Perhaps the most unforgettable part of the journey was the travel to Remba and Ringiti Islands. The team braved long, unpredictable boat rides—some smooth, some frightening, especially the moment a boat stalled in the middle of the lake. But once we reached the islands, we found communities with resilience carved into their daily existence. 

Life on the islands offered us a different perspective on adaptation and development. The narrow spaces, makeshift structures, dense populations, and daily struggles showed the urgency for planning that considers climate exposure, mobility, safety, and dignity. 

These visits became defining moments for us—moments that broadened our understanding of Homa Bay and reinforced the commitment to include the islands meaningfully in future planning efforts. We left with memories of courageous fishermen, hardworking women, curious children, and stunning lake views that contrasted sharply with the harshness of island life. 

A Model that Attracted National Attention 

As the plan took shape, word began to spread beyond Homa Bay. Professionals from across the country reached out, asking “what is this People’s Adaptation Plan”. They were drawn to its unusual blend of statutory planning and deep community-driven insights. 

This was because the process was unusual: a level of public participation, mapping detail, lived reality data, and community consultation which is rarely seen in municipal planning processes. Instead of being built through technical assumptions, it was shaped through lived realities, daily struggles, and community dreams. 

The plan became a model—one that other counties could look to, not only for content but for process. For the team, this recognition was both humbling and affirming. It meant that the months of hard work, field visits, and long nights had produced something of national significance. 

Moments That Shaped the Journey 

What will stay with the team long after the plan is launched are the small, personal moments that turned colleagues into companions. We shared meals after exhausting field days, laughter sparked by logistical mishaps, jokes exchanged during late-night mapping marathons and writeshops, and words of encouragement passed around when spirits dipped. 

There were moments of fear—especially on the lake—but also moments of awe as we discovered parts of Kenya we had never seen. Some team members formed friendships so deep they still call one another for guidance or just to check in. 

And there were moments with communities that moved us deeply: a grandmother expressing gratitude for planners sitting on her doorstep to listen to her ideas.
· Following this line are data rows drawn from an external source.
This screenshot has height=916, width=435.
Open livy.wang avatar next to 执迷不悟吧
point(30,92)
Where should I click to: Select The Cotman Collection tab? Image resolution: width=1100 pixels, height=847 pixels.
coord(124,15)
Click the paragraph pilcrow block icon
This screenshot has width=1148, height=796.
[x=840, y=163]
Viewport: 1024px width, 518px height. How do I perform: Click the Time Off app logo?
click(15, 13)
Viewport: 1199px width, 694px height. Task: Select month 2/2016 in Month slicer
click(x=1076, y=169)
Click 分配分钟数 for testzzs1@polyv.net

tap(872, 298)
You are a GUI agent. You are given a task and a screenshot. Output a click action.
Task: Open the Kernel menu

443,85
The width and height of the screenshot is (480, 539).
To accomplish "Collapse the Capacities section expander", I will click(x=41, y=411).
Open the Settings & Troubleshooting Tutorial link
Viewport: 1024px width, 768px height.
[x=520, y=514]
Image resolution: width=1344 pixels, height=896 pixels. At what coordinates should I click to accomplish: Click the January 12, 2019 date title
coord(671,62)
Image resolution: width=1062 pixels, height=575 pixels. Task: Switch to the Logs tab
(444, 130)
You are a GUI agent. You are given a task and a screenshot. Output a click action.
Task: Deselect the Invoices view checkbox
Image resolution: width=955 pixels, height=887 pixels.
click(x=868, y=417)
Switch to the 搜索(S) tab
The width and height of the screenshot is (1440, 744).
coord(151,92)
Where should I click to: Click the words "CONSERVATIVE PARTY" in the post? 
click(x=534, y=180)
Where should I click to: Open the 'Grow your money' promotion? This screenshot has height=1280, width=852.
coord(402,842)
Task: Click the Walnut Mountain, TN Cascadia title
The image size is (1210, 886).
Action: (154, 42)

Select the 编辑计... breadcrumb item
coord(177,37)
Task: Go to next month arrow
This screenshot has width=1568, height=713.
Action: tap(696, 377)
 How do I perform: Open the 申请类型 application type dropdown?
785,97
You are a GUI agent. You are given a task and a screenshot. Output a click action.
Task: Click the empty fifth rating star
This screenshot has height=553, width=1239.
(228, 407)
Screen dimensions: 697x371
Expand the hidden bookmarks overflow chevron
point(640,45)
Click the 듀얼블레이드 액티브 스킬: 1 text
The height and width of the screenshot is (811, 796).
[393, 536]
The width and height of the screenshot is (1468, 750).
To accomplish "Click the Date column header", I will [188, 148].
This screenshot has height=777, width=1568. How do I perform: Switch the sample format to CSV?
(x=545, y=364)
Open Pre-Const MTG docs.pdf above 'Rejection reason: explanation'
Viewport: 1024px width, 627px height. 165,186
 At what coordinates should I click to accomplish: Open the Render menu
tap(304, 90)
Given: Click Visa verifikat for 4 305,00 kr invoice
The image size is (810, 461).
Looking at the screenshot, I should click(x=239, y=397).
Young people described their dream for a better future, and other residents said, “This time, the plan feels like ours.” 

These moments stitched the journey together in ways that no official report can fully capture. This also reminded me that planning is not just technical but really relational. 

Political Goodwill – A rare Ingredient 

Unlike conventional planning projects which are slowed by bureaucracy, behind the scenes, the work was powered by strong political backing. From the Governor to the municipal board, from the County Secretary to county assembly committees, from County Executive Committee members to chief officers and directors, leaders stood behind the process. They offered direction, opened doors, cleared barriers, and ensured the plan aligned with county priorities. 

 This goodwill created the enabling environment that many planning processes lack. It kept the team going when complex decisions had to be made, when setbacks occurred, or when coordination became difficult. It made the team believe that the plan would not just be written—it would be championed. 

From Planning to Transformation 

As the plan enters the stage of approval and adoption, the team carries one hope—the hope of implementation. We look forward to seeing zoning regulations guide development, quick wins taking shape in water and sanitation, lakefront improvement projects aligning with the plan, and community benefits flowing from initiatives such as AFDB-supported initiative. 

We also hope that the islands will eventually receive their dedicated plans, and that similar approaches will expand to other municipalities across the county. 

For the team, implementation is not just a technical step—it is the fulfilment of a promise made to the people who shared their stories, dreams, and vulnerabilities with us.